** Extract provided **
--

Obviously, the value of dL/dT could be more than zero, less than zero, or equal to zero. In the case of dL/dT > 0 or dL/dT < 0, the static cavity length increases or decreases with increasing temperature, respectively. These situations are not expected to happen; however, it is almost a fact [16,17,18,19]. For dL/dT = 0, the static cavity length does not change with temperature change, which indicates that the probe has an intrinsically high thermal stability, which is what we wish to achieve.

It can be seen from Equation (9), in the case of α₁ ≥ α₂, dL/dT is always greater than zero because of L₁ ≥ L₂. If it is desired to get dL/dT = 0, then the thermal expansion coefficient of the shell must be less than that of the fiber ferrule, i.e., α₁ < α₂.

For a given FFPC sensing probe, α₁, α₂, and L₂ have defined values. The proper static cavity length is referred to as L₁₀. When the static length is L₁₀, there is dL/dT = α₁L₁₀ − α₂L₂ = 0. In the case of α₁ < α₂, dL/dT will be smaller than zero when L₁ < L₁₀, and dL/dT will be greater than zero when L₁ > L₁₀. It is very interesting that the value of dL/dT could vary from a negative value to a positive value with L₁ increasing and we can make dL/dT close to zero by adjusting the cavity length. So, we can obtain a temperature-insensitive FFPC sensing probe by two steps: (1) select the materials of the shell, core, and fiber ferrule according to α₁ < α₂, and (2) adjust L to let dL/dT be close to zero. We call this method structure compensation. It should be mentioned that the value of dL/dT can be obtained by experiments.

--

** Written problem 1 **
Answer these questions about the passage on the thermal stability of the FFPC sensing probe.
(a) What does dL/dT = 0 indicate about the probe?
(b) For dL/dT = 0 to be possible, how must the thermal expansion coefficient of the shell compare with that of the fiber ferrule?
(c) What name is given to the two-step method for obtaining a temperature-insensitive probe?
** Written problem 2 **
Carry on the passage on the thermal stability of the FFPC sensing probe, starting after its last sentence.

(Stored data entries)

--

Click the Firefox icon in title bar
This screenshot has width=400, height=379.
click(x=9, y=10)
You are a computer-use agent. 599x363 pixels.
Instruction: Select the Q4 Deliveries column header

--

** Task result 1 **
(a) The probe has an intrinsically high thermal stability: its static cavity length does not change as temperature changes.
(b) It must be less than that of the fiber ferrule (α₁ < α₂).
(c) Structure compensation.

** Task result 2 **
In experiments, to get a proper static cavity length for high thermal stability of the FFPC sensing probe, we first set an arbitrarily static cavity length. Then, we obtained interference spectroscopies at different temperatures and the value of ΔL/ΔT, where ΔL is the change of cavity length and ΔT is the change of temperature. If ΔL/ΔT < 0, we enlarged the cavity length L, and if ΔL/ΔT > 0, we reduced L until reaching the proper cavity length. To obtain the proper static cavity length, we needed to get the relative adjusting length to cavity length. The relative adjusting length is referred to as ΔL_R.

In order to get ΔL_R, we only needed the value of ΔL/ΔT that can be obtained by experiments and the thermal expansion coefficient α₁ of shell, and we did not need the exact values of L₁, α₂, and L₂. The relative adjusting length ΔL_R can be determined by Equation (10):

ΔL_R = − (ΔL/ΔT)/α₁

(10)

According to Equations (9) and (10), L₁₀ = L + ΔL_R, which is the proper static cavity length. Normally, we could not precisely adjust the length change to L₁₀ at once, so two or three adjusting circles were needed.

From the above analysis, the key to applying structure compensation is how to get the change of cavity length ΔL. To get the value of ΔL by experiments, we acquired the interference spectroscopy at different temperatures by using a wideband source. The change of cavity length ΔL could be determined by the shift of interference spectroscopy Δλ by Equation (11) [31]:

ΔL/L = Δλ/λ₀

(11)

where λ₀ is the wavelength of a certain peak in the interference spectroscopy, and Δλ is the shift of interference spectroscopy in reference to λ₀ with temperature change.

3. Composite Ferrule

Ceramic ferrule is commonly used in fiber sensors. Its thermal expansion coefficient is about 9.65 × 10⁻⁶ m/(m·°C). Most metals have a greater thermal expansion coefficient than that of ceramic ferrule. For example, the thermal expansion coefficient of nickel–copper alloy is about 14.4 × 10⁻⁶ m/(m·°C). So, it can be difficult to obtain properly pure materials with α₁ < α₂ for fabricating sensors.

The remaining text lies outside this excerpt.